→ Your assignment
Beginning with the first entry, set down each one exactly as shown.

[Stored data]
[Start of Attachment]

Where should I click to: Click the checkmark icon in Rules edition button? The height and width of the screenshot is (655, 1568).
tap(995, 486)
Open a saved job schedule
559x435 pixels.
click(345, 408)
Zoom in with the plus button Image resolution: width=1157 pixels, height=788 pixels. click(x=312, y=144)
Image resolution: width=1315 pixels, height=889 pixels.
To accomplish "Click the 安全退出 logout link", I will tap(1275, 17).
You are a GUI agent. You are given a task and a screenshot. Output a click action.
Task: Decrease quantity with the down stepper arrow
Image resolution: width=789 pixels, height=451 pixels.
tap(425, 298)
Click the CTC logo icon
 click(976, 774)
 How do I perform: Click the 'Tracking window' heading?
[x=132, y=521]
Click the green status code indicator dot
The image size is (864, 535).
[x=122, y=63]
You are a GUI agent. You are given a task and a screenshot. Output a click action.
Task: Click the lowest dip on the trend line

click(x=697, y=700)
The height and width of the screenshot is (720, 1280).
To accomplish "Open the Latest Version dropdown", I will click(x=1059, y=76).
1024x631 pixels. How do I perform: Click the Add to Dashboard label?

[End of Attachment]

→ Reply to the exercise
Where should I click to: Click the checkmark icon in Rules edition button? The height and width of the screenshot is (655, 1568).
tap(995, 486)
Open a saved job schedule
559x435 pixels.
click(345, 408)
Zoom in with the plus button Image resolution: width=1157 pixels, height=788 pixels. click(x=312, y=144)
Image resolution: width=1315 pixels, height=889 pixels.
To accomplish "Click the 安全退出 logout link", I will tap(1275, 17).
You are a GUI agent. You are given a task and a screenshot. Output a click action.
Task: Decrease quantity with the down stepper arrow
Image resolution: width=789 pixels, height=451 pixels.
tap(425, 298)
Click the CTC logo icon
 click(976, 774)
 How do I perform: Click the 'Tracking window' heading?
[x=132, y=521]
Click the green status code indicator dot
The image size is (864, 535).
[x=122, y=63]
You are a GUI agent. You are given a task and a screenshot. Output a click action.
Task: Click the lowest dip on the trend line

click(x=697, y=700)
The height and width of the screenshot is (720, 1280).
To accomplish "Open the Latest Version dropdown", I will click(x=1059, y=76).
1024x631 pixels. How do I perform: Click the Add to Dashboard label?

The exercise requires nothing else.